Jack O'Connell in "Unbroken." (Photo courtesy Universal Pictures/TNS) Photo Credit: TNS / Handout

The remarkable life of Louis Zamperini, a U.S. Olympic runner and World War II prisoner in Japan who somehow managed to forgive his captors, is a worthy subject for a big screen treatment. There are important and deeply relevant lessons to be derived from the story of a man who valued healing instead of revenge in the wake of immense brutality.

That narrative is neglected in Angelina Jolie's heartfelt but shallow adaptation of Laura Hillenbrand's acclaimed biography "Unbroken." The movie gives us the first two acts and glosses over the third, reducing the most noteworthy component of Zamperini's story to an end credits footnote.

Jolie, working from a screenplay credited to four individuals including the Coen brothers, fashions Zamperini's tale as a survival spectacle. Of course, the movie requires an in depth depiction of the protagonist's years in captivity, including beatings and backbreaking manual labor in coal mines.

And make no mistake; the second-time filmmaker does an engaging job of this, crafting high drama out of Zamperini's 47-day stint on a raft in the Pacific with two fellow airmen after their plane crashes and in the unflinching portrayals of the abuse meted out by his tormenters.

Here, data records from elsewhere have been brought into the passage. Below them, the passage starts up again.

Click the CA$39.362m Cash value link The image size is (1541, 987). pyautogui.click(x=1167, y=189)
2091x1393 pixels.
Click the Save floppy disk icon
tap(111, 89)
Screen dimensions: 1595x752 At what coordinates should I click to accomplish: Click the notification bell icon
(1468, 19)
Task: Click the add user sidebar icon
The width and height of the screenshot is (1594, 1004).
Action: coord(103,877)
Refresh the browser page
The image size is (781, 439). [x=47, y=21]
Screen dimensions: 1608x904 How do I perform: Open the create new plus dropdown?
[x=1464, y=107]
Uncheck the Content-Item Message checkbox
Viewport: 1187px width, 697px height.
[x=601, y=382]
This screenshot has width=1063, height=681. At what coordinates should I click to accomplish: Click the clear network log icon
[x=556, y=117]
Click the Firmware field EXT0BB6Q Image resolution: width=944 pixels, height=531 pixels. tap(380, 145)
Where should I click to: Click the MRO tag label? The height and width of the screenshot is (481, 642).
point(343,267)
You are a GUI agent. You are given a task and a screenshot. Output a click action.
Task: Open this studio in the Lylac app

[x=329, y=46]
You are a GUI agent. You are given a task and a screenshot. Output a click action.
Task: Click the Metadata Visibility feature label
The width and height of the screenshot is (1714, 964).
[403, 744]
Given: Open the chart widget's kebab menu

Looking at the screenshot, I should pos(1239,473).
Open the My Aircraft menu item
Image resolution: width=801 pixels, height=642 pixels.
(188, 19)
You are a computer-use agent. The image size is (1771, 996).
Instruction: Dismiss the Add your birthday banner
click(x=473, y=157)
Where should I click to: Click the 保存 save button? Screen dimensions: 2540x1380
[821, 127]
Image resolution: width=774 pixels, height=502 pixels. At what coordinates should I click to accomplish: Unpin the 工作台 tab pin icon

Jolie profits from star Jack O'Connell's ferocious intensity; it takes a certain sort of complexion to make us believe that someone could persevere through this experience, and O'Connell has it. Wide shots capture the martial precision and overwhelming grandeur of the prison camp while tight, gritty close-ups illustrate its physical and spiritual toll.

It just feels so incomplete. The most impactful shot in the whole movie, the only one that really gets to you emotionally, is documentary footage of the real Zamperini back in Japan during the 1980s and running with the Olympic torch. The journey to that place of forgiveness and reconciliation is neglected in favor of prison camp minutiae. Sincere and well-meaning, "Unbroken" nonetheless sells its hero short.